At the beginning of April, 2016, Minnesota based biotech Vascular Solutions, Inc. (NASDAQ:VASC) reported that it was withdrawing and recalling a large number of its lead product, its Guardian® II Hemostasis Valves, from the market. The recall came on the back of findings that suggested the product could leak, and in turn, cause serious AEs or, in worst case scenario, death, in patients fitted with the valves.
Despite the announcement, however, the company’s market capitalization has risen across the remainder of the month, and Vascular stock currently sits at $38.15 – a near 60% increase on the company’s February lows.
Why the gains? Well, across the period mentioned, a host of positive fundamental drivers have conspired to induce favorable sentiment. In February, the Vascular’s earnings topped out on estimates, and the company reported a better than expected gain period to period on a year earlier. Shortly after, a reshuffle in management led to positive expectations, and shortly after, the lifting of an overhanging litigation involving the company and its CEO Howard Root compounded the positive sentiment. The case in question related to an alleged “off-label” promotion of one of its products – the Vari-Lase Short Kit.

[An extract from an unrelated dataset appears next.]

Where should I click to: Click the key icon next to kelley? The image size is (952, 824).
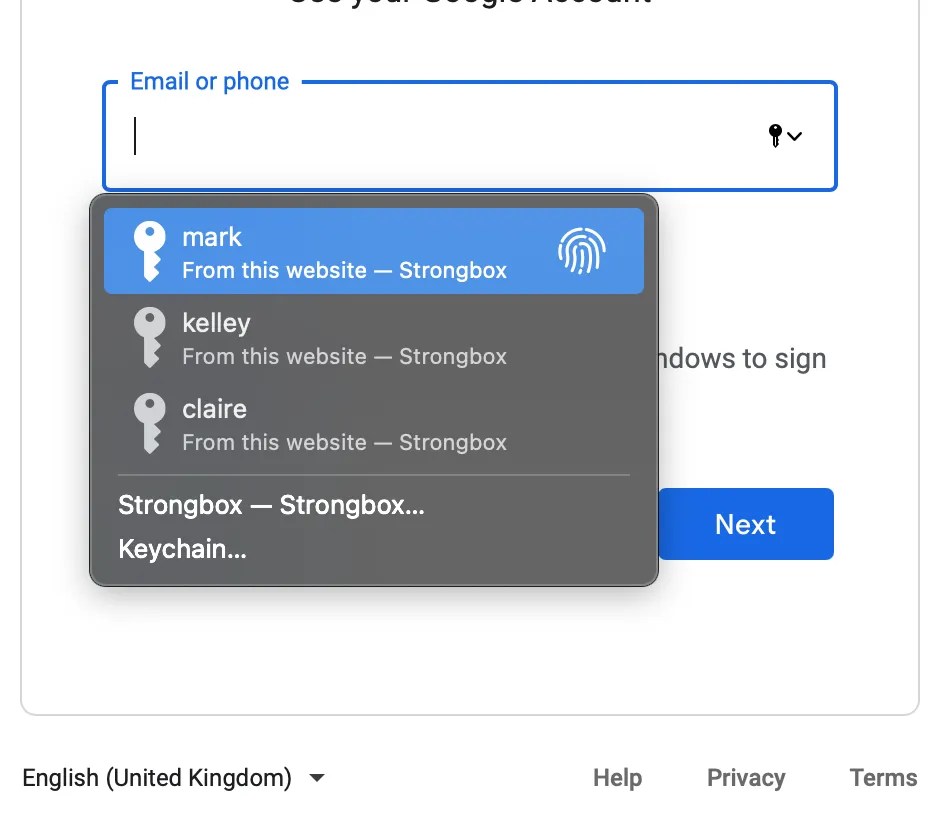click(150, 337)
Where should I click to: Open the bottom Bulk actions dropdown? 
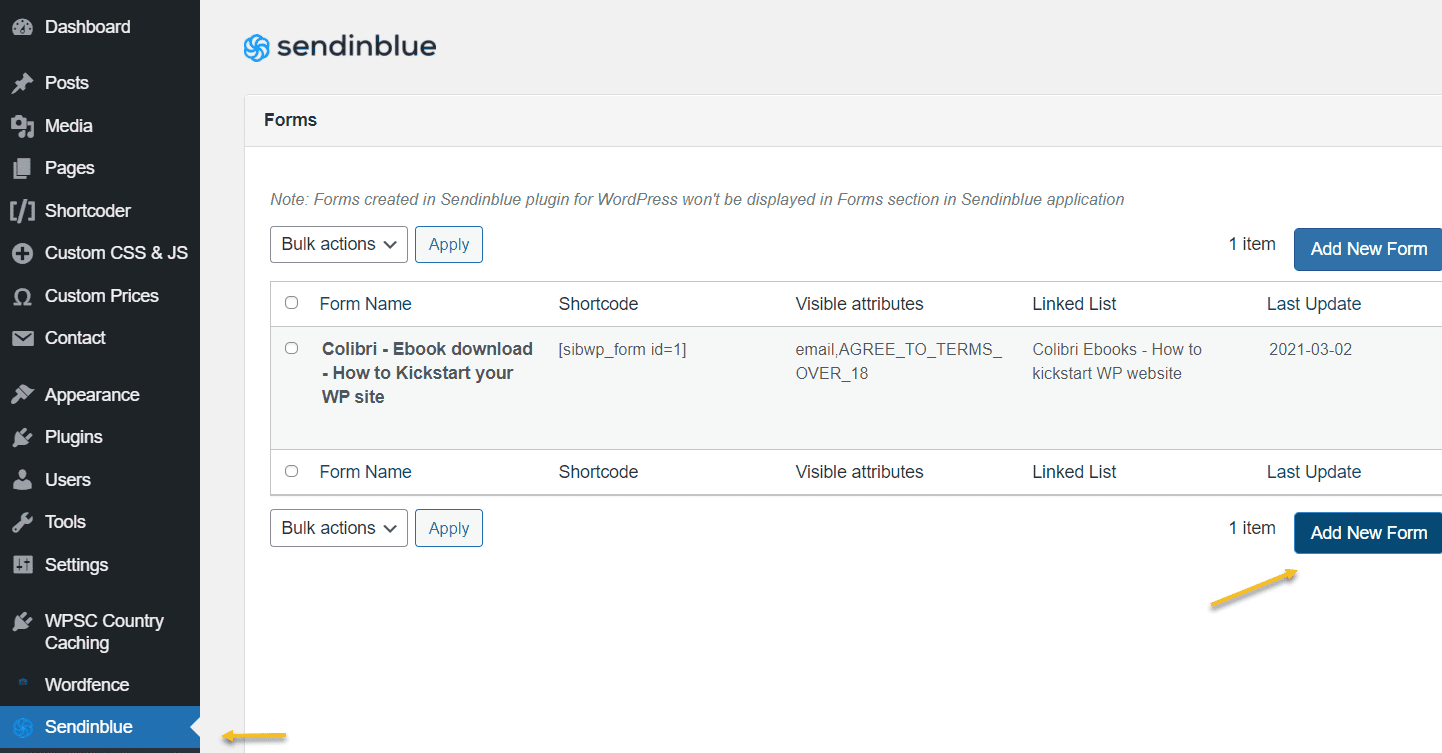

On the lifting of the litigation, Root had this to say:
The company and I are vindicated by today’s verdict, but outraged by the obscene legal process we were forced to endure… We greatly appreciate the jury’s complete rejection of the government’s false allegations.
At time of writing, Vascular closed out for a market capitalization of a little over $663 million, for a PE ratio of 65.78 on the trailing twelve months.
The big risk with this one is capital standing. At last count (December 31, 2015) Vascular reported just $41 million cash on hand. Selling and general regularly comes in at just below $20 million a quarter, and R&D tops out at around $5 million. With a quarterly net income of around $1.5-3 million quarterly, $41 million looks precarious.
DISCLAIMER: There is a substantial risk of loss with any speculative asset, especially small cap stocks. The opinions expressed are those of the author, and do not constitute recommendations to buy or sell a stock. Do your own research before committing capital.